Pixel coordinate grounding data
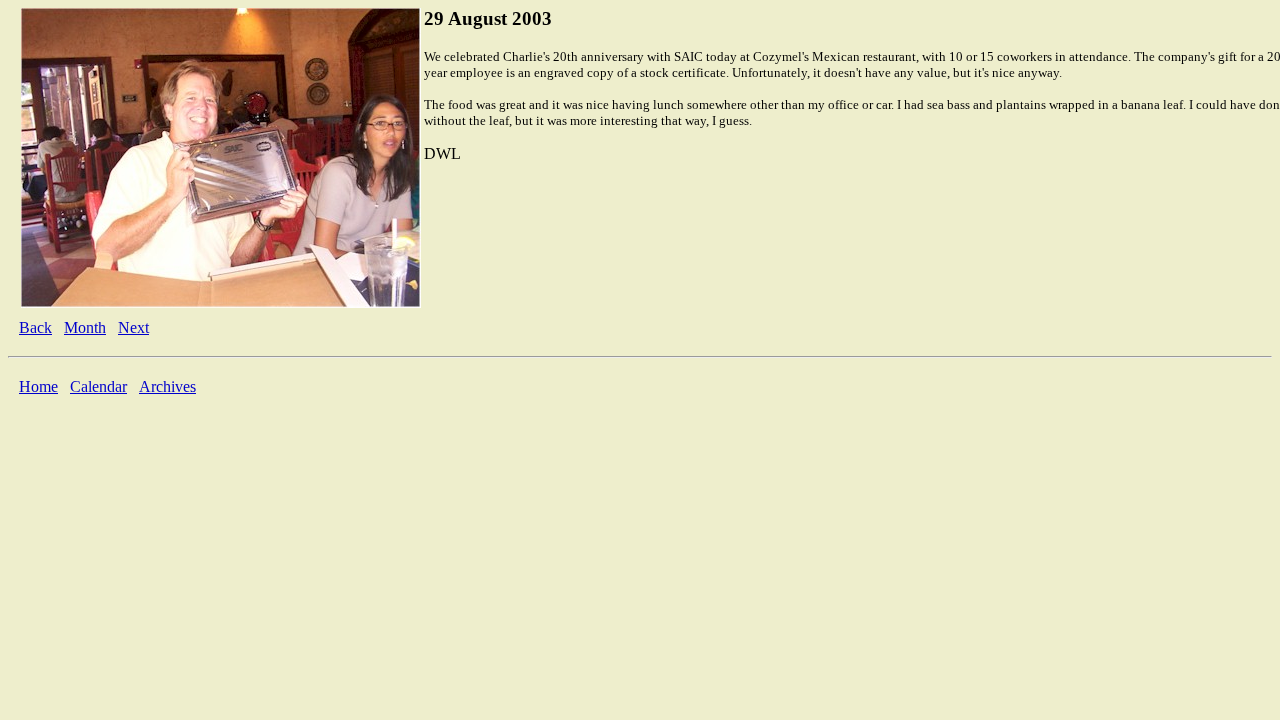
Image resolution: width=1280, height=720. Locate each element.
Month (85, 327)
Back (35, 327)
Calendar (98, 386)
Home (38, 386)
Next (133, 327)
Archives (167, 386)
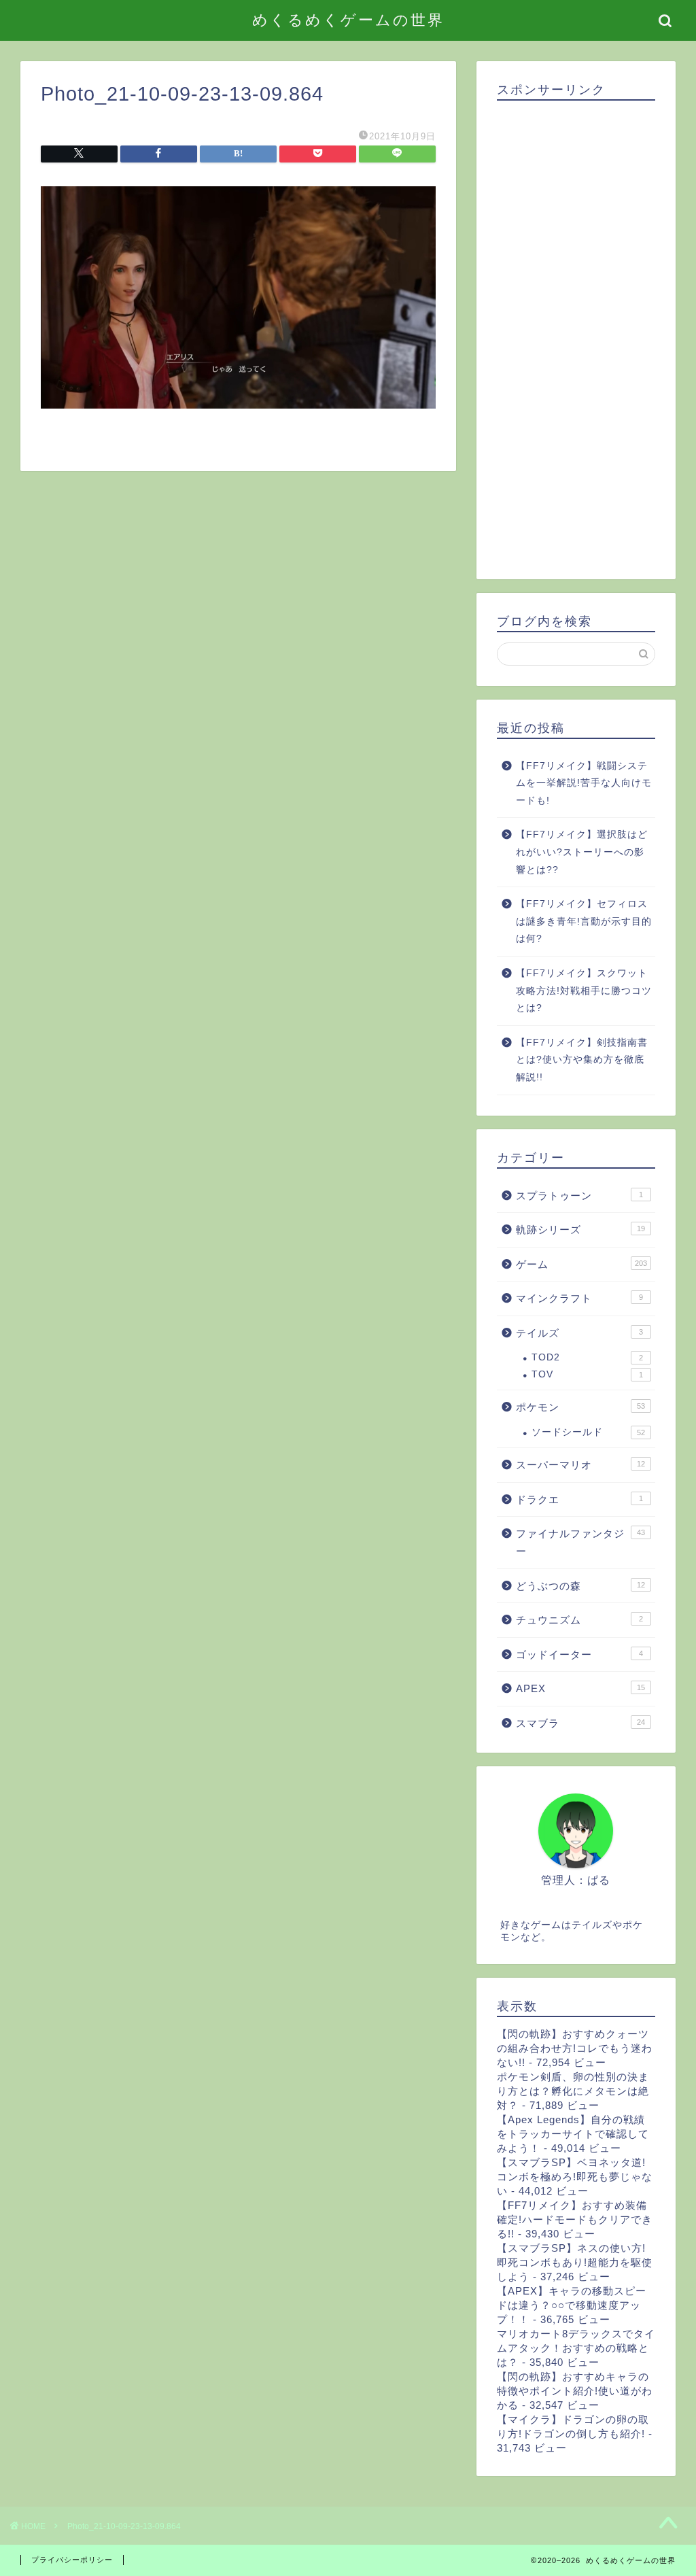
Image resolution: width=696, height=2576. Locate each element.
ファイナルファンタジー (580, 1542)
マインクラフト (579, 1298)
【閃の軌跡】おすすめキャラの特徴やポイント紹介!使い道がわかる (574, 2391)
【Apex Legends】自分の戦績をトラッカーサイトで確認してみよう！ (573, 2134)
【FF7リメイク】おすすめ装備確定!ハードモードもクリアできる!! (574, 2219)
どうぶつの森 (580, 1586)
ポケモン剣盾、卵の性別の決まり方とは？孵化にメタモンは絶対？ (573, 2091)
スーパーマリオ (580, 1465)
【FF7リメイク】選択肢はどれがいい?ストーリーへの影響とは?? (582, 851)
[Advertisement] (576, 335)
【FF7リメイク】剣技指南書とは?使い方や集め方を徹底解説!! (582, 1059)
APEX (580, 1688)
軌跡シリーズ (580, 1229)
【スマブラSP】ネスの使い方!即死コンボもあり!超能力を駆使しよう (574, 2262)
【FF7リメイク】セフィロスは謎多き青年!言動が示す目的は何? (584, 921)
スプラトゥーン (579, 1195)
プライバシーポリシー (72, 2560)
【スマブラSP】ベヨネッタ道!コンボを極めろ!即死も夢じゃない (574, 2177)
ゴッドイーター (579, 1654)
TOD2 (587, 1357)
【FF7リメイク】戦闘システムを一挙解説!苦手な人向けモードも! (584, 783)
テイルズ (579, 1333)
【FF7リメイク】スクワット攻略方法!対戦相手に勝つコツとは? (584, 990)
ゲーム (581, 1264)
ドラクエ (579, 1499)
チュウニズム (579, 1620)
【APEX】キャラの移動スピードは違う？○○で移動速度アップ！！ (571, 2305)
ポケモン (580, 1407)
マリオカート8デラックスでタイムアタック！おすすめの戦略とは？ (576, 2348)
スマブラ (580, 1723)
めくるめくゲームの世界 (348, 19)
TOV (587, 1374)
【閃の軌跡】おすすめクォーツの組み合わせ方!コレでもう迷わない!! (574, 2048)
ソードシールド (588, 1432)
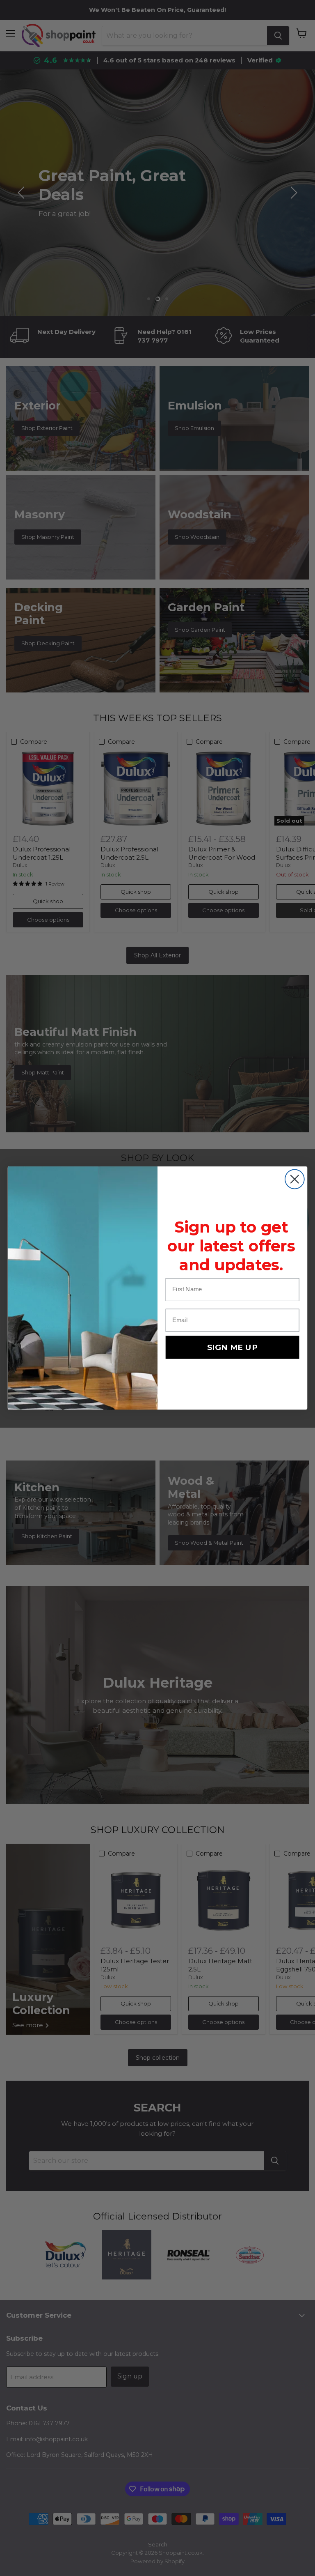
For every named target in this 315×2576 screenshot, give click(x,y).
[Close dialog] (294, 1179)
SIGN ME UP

*Activity*: Each line in the data that has the word "Locate" counts once; state how many such lines there are, without comment.

*Answer for this exercise*: 2